| REQUIRED TASK |
Copy out word for word the lines starting with the line that contains "Hercesa (312, 1792)" and continuing through the line that contains "Citeste (507, 302)", including both of those lines.

| LISTING |

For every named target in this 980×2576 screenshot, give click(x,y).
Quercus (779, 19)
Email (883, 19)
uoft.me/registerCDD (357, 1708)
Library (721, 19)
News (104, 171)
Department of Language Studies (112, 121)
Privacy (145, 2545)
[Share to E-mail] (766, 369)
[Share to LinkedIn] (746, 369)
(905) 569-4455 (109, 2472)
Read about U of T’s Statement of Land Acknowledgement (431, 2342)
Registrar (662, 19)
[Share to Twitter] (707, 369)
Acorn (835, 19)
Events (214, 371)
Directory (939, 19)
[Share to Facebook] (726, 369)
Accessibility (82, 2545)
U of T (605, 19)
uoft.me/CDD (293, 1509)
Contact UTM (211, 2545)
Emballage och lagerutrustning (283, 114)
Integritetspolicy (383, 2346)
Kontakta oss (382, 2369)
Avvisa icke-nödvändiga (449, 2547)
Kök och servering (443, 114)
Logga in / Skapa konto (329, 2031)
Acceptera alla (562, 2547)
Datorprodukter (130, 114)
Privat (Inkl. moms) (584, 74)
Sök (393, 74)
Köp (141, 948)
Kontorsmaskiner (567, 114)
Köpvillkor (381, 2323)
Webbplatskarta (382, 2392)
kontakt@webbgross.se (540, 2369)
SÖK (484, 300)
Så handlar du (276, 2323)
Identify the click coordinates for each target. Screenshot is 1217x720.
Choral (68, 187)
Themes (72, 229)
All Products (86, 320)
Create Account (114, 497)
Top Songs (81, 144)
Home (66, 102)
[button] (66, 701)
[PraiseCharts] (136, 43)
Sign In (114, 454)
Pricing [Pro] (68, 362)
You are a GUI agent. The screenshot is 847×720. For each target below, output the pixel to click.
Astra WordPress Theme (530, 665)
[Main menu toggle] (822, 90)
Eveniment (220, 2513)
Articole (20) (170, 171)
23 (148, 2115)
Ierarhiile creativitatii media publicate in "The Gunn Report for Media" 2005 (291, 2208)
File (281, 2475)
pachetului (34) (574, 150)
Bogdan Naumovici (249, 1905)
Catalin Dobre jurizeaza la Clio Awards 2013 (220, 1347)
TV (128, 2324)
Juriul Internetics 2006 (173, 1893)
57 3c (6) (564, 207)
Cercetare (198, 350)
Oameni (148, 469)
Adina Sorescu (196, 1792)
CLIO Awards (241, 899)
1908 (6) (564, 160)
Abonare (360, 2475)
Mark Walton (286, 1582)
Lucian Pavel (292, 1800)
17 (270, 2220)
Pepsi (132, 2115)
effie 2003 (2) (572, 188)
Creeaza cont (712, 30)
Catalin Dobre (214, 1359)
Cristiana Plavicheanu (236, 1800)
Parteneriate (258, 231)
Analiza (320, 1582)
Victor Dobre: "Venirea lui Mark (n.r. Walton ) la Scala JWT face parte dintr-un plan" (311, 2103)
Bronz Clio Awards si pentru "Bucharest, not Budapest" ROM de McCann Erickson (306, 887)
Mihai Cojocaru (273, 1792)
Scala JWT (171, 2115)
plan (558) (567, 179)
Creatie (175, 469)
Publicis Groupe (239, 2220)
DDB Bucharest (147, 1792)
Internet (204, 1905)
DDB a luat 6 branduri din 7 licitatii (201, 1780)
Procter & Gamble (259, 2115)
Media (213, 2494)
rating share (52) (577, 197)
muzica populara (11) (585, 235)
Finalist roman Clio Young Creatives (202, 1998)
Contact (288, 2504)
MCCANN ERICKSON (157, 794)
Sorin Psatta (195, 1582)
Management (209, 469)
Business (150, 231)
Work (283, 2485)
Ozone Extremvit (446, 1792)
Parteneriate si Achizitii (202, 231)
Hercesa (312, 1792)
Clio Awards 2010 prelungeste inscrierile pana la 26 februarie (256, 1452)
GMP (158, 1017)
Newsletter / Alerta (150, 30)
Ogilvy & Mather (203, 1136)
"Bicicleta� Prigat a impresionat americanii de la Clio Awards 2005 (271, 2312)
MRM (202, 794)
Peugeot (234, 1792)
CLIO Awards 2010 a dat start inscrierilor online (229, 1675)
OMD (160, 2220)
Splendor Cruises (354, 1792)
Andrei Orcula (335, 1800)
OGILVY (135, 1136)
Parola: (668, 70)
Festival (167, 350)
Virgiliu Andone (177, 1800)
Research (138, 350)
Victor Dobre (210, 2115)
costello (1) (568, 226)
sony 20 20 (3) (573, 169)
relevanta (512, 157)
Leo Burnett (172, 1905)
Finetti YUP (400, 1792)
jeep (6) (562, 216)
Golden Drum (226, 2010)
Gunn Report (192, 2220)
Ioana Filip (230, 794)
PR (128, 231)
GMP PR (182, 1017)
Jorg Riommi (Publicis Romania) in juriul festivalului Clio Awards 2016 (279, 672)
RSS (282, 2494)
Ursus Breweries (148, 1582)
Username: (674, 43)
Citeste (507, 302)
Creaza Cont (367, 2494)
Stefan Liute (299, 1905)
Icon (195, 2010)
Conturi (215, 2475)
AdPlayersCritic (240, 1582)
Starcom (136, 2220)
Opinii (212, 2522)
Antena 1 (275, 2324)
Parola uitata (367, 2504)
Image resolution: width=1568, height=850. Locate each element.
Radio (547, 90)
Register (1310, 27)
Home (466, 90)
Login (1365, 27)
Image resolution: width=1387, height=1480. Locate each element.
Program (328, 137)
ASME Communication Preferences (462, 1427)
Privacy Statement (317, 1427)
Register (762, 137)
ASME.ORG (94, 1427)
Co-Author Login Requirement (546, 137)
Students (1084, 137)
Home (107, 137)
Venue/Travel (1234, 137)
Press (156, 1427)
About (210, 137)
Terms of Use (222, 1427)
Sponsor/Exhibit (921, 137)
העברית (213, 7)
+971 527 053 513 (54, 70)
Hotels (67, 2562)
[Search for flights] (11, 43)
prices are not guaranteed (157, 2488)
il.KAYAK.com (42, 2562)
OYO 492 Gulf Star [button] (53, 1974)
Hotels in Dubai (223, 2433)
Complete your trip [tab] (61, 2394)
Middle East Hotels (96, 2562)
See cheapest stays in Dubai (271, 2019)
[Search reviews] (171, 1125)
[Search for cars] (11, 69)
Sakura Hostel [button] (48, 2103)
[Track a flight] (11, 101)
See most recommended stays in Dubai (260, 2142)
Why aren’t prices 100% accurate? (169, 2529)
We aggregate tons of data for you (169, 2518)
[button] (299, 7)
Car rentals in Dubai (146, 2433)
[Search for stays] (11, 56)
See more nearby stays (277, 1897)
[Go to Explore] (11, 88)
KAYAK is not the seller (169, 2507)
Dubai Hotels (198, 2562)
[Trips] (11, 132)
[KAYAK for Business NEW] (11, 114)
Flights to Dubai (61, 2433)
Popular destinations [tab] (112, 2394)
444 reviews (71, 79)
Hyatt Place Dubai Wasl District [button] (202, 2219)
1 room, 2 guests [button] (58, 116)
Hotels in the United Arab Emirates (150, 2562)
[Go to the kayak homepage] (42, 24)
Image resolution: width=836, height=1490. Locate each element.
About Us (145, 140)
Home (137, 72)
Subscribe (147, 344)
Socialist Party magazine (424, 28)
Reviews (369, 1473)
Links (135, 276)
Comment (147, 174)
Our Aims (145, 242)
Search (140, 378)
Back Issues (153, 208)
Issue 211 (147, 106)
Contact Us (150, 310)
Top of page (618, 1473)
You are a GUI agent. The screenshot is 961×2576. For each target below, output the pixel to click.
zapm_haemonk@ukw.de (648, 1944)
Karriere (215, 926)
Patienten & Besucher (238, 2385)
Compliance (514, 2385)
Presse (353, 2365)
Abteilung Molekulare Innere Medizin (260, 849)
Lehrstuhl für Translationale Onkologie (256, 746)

| TASK SOLUTION |
Hercesa (312, 1792)
Clio Awards 2010 prelungeste inscrierile pana la 26 februarie (256, 1452)
GMP (158, 1017)
Newsletter / Alerta (150, 30)
Ogilvy & Mather (203, 1136)
"Bicicleta� Prigat a impresionat americanii de la Clio Awards 2005 (271, 2312)
MRM (202, 794)
Peugeot (234, 1792)
CLIO Awards 2010 a dat start inscrierilor online (229, 1675)
OMD (160, 2220)
Splendor Cruises (354, 1792)
Andrei Orcula (335, 1800)
OGILVY (135, 1136)
Parola: (668, 70)
Festival (167, 350)
Virgiliu Andone (177, 1800)
Research (138, 350)
Victor Dobre (210, 2115)
costello (1) (568, 226)
sony 20 20 (3) (573, 169)
relevanta (512, 157)
Leo Burnett (172, 1905)
Finetti YUP (400, 1792)
jeep (6) (562, 216)
Golden Drum (226, 2010)
Gunn Report (192, 2220)
Ioana Filip (230, 794)
PR (128, 231)
GMP PR (182, 1017)
Jorg Riommi (Publicis Romania) in juriul festivalului Clio Awards 2016 (279, 672)
RSS (282, 2494)
Ursus Breweries (148, 1582)
Username: (674, 43)
Citeste (507, 302)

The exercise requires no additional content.